#### Exercise prompt:
The listing below holds a line with "Given: Click the Memory Clock gauge dial" and a line with "This screenshot has height=672, width=802.". Reproduce those two lines exactly, plus everything between them.

#### Supplied data:
*-*-*

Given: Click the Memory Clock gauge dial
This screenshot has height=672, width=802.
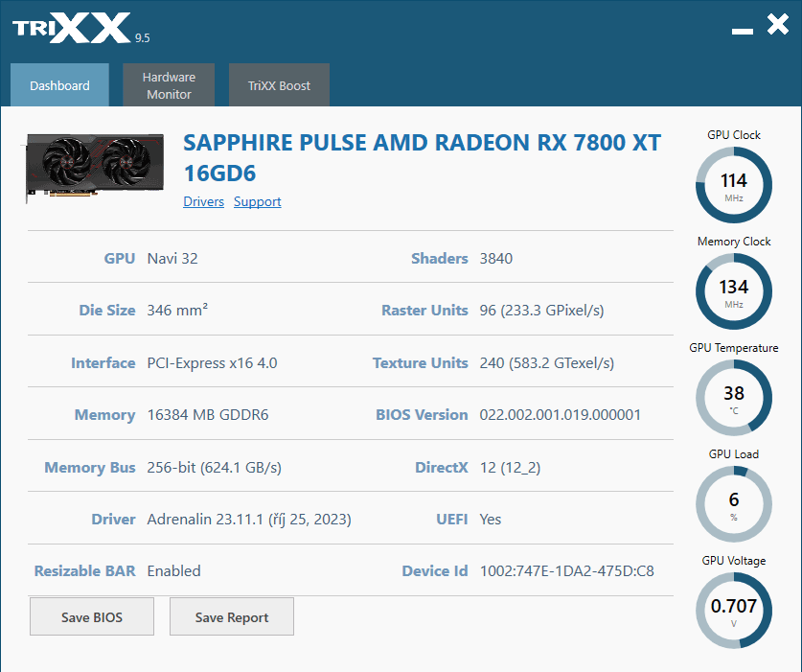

*-*-*

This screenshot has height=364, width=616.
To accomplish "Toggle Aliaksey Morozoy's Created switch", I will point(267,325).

*-*-*

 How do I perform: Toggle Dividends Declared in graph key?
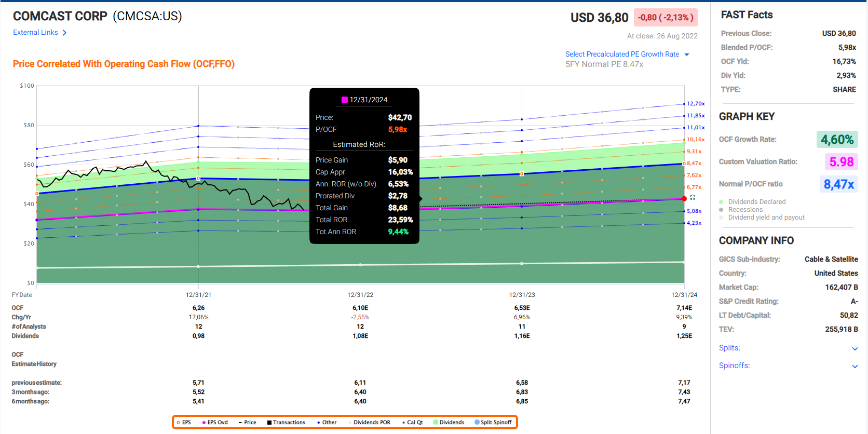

*-*-*

#### Written solution:
Given: Click the Memory Clock gauge dial
This screenshot has height=672, width=802.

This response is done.